上越市の公立小学校でいじめ 学校が適切に対応せず 児童不登校に
去年3月、上越市内の公立小学校でいじめがあり、被害にあった当時の児童が中学校に進学したあと不登校になっていることが分かりました。教育委員会は学校が「一過性のトラブル」として教育委員会に報告せず、適切に対応できていなかったとして謝罪しました。
上越市教育委員会によりますと、去年3月、市内の公立小学校で当時6年生だった児童が卒業式で発表する歌を練習したあと、歌声について同級生から傷つくことを言われたということです。
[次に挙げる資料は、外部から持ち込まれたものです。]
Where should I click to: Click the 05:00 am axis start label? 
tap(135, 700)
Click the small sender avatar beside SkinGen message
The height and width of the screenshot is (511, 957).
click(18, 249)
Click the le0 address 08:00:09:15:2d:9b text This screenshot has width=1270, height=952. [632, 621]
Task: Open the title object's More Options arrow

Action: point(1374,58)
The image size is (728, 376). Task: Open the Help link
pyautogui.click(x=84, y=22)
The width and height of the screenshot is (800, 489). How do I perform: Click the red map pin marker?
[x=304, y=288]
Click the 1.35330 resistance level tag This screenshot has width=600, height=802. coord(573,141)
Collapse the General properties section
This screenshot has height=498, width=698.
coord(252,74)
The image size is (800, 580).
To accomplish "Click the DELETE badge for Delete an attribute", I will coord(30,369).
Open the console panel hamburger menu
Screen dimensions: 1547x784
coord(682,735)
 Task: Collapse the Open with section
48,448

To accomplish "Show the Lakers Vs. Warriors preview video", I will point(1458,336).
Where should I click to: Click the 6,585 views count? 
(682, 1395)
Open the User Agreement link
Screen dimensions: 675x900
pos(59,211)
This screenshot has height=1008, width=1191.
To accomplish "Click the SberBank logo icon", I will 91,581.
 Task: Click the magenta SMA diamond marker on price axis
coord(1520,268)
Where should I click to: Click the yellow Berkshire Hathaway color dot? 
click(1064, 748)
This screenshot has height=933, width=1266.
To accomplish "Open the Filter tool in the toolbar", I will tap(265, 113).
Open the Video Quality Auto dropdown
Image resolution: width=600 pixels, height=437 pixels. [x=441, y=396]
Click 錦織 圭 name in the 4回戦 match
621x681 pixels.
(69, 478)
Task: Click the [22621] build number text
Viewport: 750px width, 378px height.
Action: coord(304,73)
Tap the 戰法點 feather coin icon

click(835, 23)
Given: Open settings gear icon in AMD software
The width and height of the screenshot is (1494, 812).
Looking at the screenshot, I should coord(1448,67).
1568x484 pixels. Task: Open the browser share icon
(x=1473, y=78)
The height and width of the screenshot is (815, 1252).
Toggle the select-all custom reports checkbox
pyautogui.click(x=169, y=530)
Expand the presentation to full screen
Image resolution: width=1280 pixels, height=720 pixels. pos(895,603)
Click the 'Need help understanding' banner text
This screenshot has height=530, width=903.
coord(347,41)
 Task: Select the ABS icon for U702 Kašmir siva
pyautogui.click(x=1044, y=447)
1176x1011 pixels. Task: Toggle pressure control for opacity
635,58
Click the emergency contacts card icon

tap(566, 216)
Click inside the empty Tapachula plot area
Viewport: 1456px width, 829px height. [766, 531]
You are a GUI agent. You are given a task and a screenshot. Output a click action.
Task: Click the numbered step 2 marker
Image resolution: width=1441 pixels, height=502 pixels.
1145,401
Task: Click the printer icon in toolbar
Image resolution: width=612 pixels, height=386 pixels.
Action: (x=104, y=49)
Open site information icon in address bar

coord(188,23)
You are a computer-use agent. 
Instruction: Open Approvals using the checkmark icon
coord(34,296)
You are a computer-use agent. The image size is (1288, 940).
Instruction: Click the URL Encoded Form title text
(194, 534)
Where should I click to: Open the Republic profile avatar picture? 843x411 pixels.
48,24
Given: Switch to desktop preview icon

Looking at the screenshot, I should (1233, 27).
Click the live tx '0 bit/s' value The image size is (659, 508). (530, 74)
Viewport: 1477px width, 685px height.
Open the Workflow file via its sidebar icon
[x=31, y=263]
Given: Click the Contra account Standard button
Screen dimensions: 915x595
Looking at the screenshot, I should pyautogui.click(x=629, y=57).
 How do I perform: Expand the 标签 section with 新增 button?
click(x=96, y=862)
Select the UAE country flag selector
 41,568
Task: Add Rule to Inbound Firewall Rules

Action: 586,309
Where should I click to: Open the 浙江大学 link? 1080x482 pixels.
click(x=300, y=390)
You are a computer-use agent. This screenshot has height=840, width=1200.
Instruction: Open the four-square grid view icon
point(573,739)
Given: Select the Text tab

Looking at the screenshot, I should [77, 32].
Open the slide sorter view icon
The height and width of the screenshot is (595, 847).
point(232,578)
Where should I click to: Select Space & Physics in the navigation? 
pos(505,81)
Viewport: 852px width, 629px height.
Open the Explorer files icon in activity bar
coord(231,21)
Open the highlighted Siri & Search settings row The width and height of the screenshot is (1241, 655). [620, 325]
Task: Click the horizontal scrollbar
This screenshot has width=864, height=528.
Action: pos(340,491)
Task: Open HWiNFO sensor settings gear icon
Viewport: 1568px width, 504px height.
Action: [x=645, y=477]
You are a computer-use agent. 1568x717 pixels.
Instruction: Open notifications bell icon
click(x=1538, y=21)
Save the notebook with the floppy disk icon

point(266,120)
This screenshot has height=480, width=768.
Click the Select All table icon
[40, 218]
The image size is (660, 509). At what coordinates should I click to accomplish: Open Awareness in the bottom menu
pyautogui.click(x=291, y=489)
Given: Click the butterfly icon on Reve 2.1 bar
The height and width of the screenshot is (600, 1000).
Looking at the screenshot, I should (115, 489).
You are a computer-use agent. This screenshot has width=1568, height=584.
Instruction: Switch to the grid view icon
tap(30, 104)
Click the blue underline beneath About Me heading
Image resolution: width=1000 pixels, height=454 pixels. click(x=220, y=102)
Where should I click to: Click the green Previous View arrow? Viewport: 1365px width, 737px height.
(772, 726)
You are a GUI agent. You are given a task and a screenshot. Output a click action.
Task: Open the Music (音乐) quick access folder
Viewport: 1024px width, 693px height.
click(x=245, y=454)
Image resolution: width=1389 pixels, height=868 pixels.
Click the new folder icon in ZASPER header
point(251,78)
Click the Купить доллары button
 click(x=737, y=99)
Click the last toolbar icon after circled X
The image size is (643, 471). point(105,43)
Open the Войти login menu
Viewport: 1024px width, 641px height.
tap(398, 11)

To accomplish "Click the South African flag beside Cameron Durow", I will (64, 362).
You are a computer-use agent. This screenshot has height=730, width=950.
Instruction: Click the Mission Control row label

その後、学校は児童の保護者から連絡を受け、傷つくことを言った同級生1人とその場にいた3人から聞き取りをし、4人は児童に謝罪しました。しかし1か月後、児童は中学校に進んだあと不登校になりました。同級生4人も児童と同じ中学校に進んでいます。
教育委員会は去年6月、児童と保護者がいじめについて教育センターに相談したことでいじめがあったことを知りました。
上越市教育委員会 白石聡 教育部長
「小学校は一連の出来事を『児童間の一過性のトラブル』と認識。教育委員会に報告しなかった」
担任は去年3月に異動になったとき、トラブルは解決済みと考え、関係者から事情などを聞き取ったメモを廃棄していました。さらに進学先の中学校には情報が引き継がれていませんでした。これを受け教育委員会は、小学校に報告書を作るよう指示しましたが、小学校はいじめられた児童へ直接聞き取りができないまま報告書を完成させました。
教育委員会は12日(金)、このいじめについて市議会の文教経済常任委員協議会で説明しました。
教育委員会 学校教育課 小林秀智課長
「担任は被害児童から直接話を聞こうとしたが、保護者にかけた電話に児童が出なかったので直接の聞き取りはできなかった」
上越市教育委員会 白石聡教育部長
「本件事案に対して課題があったことを真摯に受け止め、いじめの未然防止、再発防止に取り組み、被害児童と保護者の意向に寄り添い児童が笑顔で学べる環境を作り上げるよう尽力していきたい」
児童が登校できない状態は今も続いていて、教育委員会では今後も児童や保護者との面談を続けていくということです。また市内の小中学校にいじめが疑われる様子が確認された場合は、速やかに報告するよう指示しました。